User frames and the tool center point are all defined relative to this reference. Set up a 3-point user frame on a fixture and the controller stores that frame as an offset from the base/world origin, so a base that's been surveyed or shimmed out of level shifts every downstream frame with it. Get the base reference wrong and every taught position inherits the error.

XZY

How it differs

  • World Frame · The base frame is fixed to the robot's physical mounting base; the world frame is the software reference that, on many FANUC controllers, coincides with the base frame by default but can be offset from it (for example to line up multiple robots or a shared cell origin).
  • User Frame · A user frame is an application-specific coordinate system a technician defines on a fixture or workpiece, expressed as an offset from the base/world frame. The base frame is the fixed origin those user frames are measured against.
  • Tool Frame (TCP) · The tool frame rides on the faceplate and moves with the wrist; the base frame stays anchored to the floor. Jog in base and the origin never moves; jog in tool and the reference travels with the end-of-arm tooling.
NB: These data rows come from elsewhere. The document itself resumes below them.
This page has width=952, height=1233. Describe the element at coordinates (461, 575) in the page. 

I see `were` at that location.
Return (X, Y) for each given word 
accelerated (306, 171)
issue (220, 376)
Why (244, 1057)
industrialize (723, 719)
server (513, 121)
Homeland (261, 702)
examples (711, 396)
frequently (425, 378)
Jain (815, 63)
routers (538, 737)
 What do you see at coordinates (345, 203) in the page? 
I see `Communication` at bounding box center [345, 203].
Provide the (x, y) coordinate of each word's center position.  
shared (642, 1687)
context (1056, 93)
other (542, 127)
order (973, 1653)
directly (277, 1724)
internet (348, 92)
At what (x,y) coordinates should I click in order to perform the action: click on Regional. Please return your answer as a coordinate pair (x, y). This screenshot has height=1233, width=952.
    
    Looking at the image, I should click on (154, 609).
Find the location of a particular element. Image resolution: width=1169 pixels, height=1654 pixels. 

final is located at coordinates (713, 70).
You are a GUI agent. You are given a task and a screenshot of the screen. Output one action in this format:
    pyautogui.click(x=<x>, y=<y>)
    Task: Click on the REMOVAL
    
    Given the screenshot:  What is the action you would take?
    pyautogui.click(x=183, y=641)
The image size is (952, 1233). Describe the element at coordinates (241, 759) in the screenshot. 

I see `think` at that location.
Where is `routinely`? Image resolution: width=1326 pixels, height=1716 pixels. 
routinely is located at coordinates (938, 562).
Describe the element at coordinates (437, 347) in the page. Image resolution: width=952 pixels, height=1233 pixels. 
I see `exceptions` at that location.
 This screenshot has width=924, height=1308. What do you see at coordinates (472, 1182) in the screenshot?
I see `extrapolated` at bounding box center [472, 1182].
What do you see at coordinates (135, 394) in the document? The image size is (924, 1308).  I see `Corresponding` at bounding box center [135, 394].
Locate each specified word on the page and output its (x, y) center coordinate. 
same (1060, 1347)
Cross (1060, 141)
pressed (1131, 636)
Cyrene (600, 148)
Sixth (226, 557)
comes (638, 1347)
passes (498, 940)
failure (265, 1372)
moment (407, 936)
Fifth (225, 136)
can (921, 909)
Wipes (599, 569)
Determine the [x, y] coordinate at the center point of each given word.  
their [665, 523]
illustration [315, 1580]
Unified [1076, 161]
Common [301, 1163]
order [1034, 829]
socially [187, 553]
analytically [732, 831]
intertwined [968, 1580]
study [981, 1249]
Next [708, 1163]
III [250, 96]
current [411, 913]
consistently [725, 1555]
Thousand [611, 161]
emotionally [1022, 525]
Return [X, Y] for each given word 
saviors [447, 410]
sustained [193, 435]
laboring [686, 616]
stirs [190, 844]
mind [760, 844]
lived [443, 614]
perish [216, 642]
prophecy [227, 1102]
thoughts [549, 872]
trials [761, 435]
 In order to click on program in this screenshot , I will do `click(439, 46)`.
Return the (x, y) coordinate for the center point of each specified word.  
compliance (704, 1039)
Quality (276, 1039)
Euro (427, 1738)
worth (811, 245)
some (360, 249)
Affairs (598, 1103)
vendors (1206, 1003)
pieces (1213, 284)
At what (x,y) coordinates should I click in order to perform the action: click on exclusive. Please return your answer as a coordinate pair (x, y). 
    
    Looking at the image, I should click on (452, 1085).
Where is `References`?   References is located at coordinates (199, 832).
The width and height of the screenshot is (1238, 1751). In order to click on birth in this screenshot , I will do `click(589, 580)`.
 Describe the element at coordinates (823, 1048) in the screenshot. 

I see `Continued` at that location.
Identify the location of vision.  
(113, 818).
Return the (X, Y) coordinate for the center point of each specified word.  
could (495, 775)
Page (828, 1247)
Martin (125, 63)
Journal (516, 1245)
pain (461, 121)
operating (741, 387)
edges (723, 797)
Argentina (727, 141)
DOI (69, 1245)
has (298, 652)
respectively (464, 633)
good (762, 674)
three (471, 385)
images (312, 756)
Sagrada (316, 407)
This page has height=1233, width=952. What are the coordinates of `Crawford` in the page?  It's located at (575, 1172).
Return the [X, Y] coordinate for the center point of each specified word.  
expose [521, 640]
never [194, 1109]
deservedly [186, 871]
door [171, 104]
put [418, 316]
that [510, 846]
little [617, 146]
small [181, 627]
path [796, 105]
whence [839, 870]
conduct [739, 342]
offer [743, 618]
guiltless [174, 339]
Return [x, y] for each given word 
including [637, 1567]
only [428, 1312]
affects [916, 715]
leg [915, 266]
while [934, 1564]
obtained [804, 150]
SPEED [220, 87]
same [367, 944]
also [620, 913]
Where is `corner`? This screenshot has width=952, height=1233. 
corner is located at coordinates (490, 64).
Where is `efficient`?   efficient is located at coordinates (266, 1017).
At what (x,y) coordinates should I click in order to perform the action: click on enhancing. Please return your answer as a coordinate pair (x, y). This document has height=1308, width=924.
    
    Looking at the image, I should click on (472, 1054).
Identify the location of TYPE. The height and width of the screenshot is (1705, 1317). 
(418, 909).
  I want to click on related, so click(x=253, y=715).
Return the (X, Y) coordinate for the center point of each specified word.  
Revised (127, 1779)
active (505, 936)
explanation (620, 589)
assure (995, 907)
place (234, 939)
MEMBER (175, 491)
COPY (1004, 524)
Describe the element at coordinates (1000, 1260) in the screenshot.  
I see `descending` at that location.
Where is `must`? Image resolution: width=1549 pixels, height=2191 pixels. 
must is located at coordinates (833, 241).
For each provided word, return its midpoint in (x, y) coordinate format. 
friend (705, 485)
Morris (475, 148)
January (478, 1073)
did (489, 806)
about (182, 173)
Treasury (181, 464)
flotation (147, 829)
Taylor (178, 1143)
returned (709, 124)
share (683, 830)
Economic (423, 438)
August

Where you meet it in the field

  • FANUC M-20iD/25 · The base frame origin sits at this arm's mounting base, where it bolts to the floor or pedestal.
  • 3-point user frame setup · User frames are taught as offsets from the base/world frame, so the base reference is what your three points are ultimately measured against.

Common questions

Are the base frame and world frame the same thing?
On many FANUC systems they coincide out of the box, so people treat them as one. They stay distinct concepts: the base frame is tied to the physical mounting base, while the world frame is a software reference you can offset from the base, which matters when you're aligning multiple robots to a shared cell origin.
If I mount the robot on a tilted surface, does the base frame stay level?
No. The base frame is fixed to the robot's base, so it tilts with the mounting. Its Z axis follows the first joint's axis of rotation rather than gravity. If you need a level reference on a tilted mount, that's what an offset world frame or a taught user frame is for.
Do my taught points move if I re-survey the base?
Points taught relative to a user frame follow that frame if you redefine the base or world reference under it. Points taught in a fixed frame don't automatically shift, so re-establishing the base reference after a move is a real chance to introduce error across every downstream position. Confirm your frames before running production.